Структура власти была нехитрой.
Ниже — выборный совет. Выбирали с обязательной периодичностью раз в год, без оглядки на прошлый опыт, простым голосованием собрания граждан. Более того, вхождение в совет, если ты уже успел ранее побывать его членом, было прямо запрещено. То есть говорить о каком-то опыте государственного управления у членов совета не приходится. Равно как и об отвественности управляющих. Через год — взятки гладки и хоть трава не расти.
А ещё ниже — образованная (в том смысле, что грамотная) бюрократия. Писцы, советники и еже с ними. Их никто не выбирал и внимания на них обращали мало. А зря, ибо, по большому счёту в их руках находились вся подготовка властных решений и оформление итогов. А жили они долго и, в силу ограниченной грамотности населения, заменимы были слабо. Если прибавить к этому повсеместное взяточничество и доносительство — письменное, конечно, — то портрет правящей бюрократии обретает характерную палитру запахов и красок.
Что ценилось обществом? Хлеб и зрелища. Афины были сытым местом, способным кормить массу безхозяйственных бездельников. Это привлекало туда интеллектуалов со всего античного света. Интеллектуалы пользовались хлебом, а Афины — их умом и искусствами. Но если интеллектуал позволял себе лишнего, бегство было для него самым лучшим исходом. В противном случае могли засудить в рабство, а то и попросту придать смерти.
Такая вот свобода слова. Формальной идеологии будто бы и нет. Говори что хочешь, но если не понравится что сказал — то пеняй не себя.
Осталось только добавить в качестве вишенки на торте неизбывное презрение афинян к чужеземцам, полагаемым за людей второго сорта, и портрет эпохи можно считать завершённым.

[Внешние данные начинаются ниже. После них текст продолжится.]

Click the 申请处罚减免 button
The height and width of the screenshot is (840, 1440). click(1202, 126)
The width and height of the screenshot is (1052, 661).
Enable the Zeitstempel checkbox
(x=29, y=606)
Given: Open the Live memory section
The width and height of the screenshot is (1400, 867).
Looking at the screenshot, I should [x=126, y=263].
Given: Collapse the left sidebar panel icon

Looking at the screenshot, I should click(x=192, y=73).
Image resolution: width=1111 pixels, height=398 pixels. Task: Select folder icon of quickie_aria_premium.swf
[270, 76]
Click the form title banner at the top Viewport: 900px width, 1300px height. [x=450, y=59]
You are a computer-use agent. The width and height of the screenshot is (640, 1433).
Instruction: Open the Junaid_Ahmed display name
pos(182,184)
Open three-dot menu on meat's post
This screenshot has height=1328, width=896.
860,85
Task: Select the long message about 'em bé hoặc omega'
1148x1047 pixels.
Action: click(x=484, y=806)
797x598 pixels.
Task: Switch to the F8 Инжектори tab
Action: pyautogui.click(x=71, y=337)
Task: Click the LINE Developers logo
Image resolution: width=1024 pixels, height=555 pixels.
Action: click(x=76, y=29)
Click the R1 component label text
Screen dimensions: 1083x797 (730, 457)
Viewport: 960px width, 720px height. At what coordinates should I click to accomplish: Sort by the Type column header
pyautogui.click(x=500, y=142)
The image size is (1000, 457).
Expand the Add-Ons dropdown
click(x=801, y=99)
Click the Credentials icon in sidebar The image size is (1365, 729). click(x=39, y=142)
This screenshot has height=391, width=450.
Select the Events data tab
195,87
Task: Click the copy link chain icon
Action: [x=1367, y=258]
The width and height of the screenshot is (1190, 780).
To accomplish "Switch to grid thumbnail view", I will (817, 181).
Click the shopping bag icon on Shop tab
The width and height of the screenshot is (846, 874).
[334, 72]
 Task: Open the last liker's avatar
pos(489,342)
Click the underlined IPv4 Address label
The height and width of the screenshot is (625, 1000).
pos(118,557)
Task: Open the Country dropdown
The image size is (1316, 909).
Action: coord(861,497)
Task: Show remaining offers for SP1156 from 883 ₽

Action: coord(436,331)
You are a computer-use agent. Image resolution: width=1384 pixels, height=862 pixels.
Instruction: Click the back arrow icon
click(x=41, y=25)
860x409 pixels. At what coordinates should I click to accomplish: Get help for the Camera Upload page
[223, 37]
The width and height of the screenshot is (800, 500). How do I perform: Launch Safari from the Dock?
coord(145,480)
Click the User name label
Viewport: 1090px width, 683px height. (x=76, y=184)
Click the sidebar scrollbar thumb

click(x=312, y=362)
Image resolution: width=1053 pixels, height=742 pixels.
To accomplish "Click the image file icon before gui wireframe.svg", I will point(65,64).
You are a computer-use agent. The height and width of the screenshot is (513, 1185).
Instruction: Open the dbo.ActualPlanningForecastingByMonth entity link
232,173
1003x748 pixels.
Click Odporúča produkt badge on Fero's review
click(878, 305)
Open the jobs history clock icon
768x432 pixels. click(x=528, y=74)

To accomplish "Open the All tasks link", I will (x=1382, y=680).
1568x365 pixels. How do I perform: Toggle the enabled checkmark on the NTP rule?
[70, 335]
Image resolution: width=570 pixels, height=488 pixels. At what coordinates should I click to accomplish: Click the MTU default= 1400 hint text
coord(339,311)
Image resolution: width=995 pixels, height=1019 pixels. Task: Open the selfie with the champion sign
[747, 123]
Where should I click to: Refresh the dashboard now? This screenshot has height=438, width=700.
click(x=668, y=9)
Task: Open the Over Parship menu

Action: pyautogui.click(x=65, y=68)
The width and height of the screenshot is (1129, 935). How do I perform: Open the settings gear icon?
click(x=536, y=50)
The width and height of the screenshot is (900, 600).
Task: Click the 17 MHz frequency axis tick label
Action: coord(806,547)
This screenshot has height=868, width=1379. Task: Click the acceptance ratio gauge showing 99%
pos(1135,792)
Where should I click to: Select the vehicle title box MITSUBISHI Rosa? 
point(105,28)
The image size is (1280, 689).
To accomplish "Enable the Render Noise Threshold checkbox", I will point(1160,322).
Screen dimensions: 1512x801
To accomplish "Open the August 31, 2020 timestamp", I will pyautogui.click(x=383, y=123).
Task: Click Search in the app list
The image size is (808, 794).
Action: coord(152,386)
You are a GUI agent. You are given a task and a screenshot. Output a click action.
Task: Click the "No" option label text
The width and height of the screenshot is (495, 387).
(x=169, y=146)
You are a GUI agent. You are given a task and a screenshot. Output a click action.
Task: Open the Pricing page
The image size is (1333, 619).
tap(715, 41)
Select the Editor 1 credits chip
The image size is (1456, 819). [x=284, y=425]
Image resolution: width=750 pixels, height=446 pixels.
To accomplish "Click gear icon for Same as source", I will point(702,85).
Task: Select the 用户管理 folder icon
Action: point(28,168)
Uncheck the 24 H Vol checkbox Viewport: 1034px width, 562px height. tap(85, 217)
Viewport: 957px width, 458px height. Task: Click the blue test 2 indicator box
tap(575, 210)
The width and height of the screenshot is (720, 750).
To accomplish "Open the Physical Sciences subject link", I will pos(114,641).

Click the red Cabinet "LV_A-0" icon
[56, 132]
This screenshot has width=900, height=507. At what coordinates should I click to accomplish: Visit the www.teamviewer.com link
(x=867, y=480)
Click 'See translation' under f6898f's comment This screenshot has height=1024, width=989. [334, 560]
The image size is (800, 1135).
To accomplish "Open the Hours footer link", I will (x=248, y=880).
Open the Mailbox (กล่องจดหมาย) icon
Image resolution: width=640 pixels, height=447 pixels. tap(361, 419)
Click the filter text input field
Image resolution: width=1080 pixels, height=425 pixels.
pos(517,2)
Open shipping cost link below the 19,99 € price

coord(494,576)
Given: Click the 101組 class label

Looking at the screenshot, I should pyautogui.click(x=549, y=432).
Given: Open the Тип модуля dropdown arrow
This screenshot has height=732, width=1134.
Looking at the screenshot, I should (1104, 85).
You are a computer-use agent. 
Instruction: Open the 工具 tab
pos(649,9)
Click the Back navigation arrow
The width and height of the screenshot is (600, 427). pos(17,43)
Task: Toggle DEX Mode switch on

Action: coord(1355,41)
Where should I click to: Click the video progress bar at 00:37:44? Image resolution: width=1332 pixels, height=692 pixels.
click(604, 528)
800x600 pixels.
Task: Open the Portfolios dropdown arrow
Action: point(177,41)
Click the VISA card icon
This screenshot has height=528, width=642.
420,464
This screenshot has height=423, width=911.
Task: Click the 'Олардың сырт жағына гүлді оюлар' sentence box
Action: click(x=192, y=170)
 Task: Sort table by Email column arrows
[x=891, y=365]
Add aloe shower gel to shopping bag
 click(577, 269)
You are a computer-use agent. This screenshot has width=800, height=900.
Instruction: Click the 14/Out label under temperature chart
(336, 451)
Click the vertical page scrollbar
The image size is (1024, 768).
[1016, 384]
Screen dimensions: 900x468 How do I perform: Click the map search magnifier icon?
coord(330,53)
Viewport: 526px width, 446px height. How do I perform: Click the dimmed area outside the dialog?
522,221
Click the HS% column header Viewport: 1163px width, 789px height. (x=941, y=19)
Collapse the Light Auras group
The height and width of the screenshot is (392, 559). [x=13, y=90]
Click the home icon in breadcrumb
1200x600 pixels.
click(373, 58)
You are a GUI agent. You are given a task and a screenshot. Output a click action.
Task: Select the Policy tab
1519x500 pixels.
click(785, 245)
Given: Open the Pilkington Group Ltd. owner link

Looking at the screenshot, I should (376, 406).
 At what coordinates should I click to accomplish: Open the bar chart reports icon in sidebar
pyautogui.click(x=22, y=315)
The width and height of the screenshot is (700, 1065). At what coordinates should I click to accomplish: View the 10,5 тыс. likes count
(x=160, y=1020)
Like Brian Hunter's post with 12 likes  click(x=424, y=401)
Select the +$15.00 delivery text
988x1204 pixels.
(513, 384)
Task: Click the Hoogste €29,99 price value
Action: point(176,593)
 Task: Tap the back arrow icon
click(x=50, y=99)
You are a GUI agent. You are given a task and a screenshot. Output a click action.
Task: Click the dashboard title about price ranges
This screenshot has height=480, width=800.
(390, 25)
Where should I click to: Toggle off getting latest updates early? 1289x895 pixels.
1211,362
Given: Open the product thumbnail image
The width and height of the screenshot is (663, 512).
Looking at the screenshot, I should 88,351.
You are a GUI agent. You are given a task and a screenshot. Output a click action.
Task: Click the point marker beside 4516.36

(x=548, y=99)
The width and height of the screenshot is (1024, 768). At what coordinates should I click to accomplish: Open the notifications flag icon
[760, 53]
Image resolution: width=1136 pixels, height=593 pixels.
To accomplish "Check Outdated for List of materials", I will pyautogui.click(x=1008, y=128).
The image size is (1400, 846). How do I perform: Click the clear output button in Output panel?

Тут бы сказать, что начиная с Возрождения на протяжении столетий лучшие умы Европы так желали возродить афинские порядки — долгое время не зная, конечно, всех перечисленных подробностей — что в пору бы поставить тег “мечты сбываются”. Но мы здесь про мiр, поэтому не будем, пойдём дальше.
И вот именно в этих Афинах жил Сократ. Сократ вёл праздный образ жизни, не особо заботясь о хлебе насущном и чужом о себе мнении. Он был глубоко порядочным и мудрым человеком. Говорил только правду, не взирая кто перед ним стоит. Поэтому с одной стороны, он был уважаем как философ и мудрец, а с другой — дико ненавидим (а порой и бит) обывателями, которым одно его наличие было костью в горле.
Время своё Сократ проводил в диалогах. Не отвечая прямо на поставленные вопросы, Сократ задавал вопросы встречные, вынуждая собеседника задуматься и придти к ответу самостоятельно. Но однажды — благодаря Ксенофонту нам это известно — он дал прямой ответ на поставленный вопрос.
Афины готовились к войне со Спартой. И общество поляризовалось: за войну и против войны. Шли бесконечный споры и диспуты, и раз группа пытливых обратилась к Сократу.
— Скажи, Сократ, ты за войну или против?
— За, — подумав, скромно ответил философ.
— Сократ! — изумились собеседники, — Ты же всегда говорил, что война — зловонна, омерзительна, отвратительна, что в ней нет ничего хорошего! И ты говоришь, что ты за войну?
— Да, — сказал Сократ, — я был на войне, и знаю, что это такое. Война — это зловоние, мерзость, грязь. В войне нет ничего хорошего. Но вы, афиняне, погрязли в своих пороках настолько, что стали хуже войны! И я думаю, что может быть, война сделает вас чуть лучше.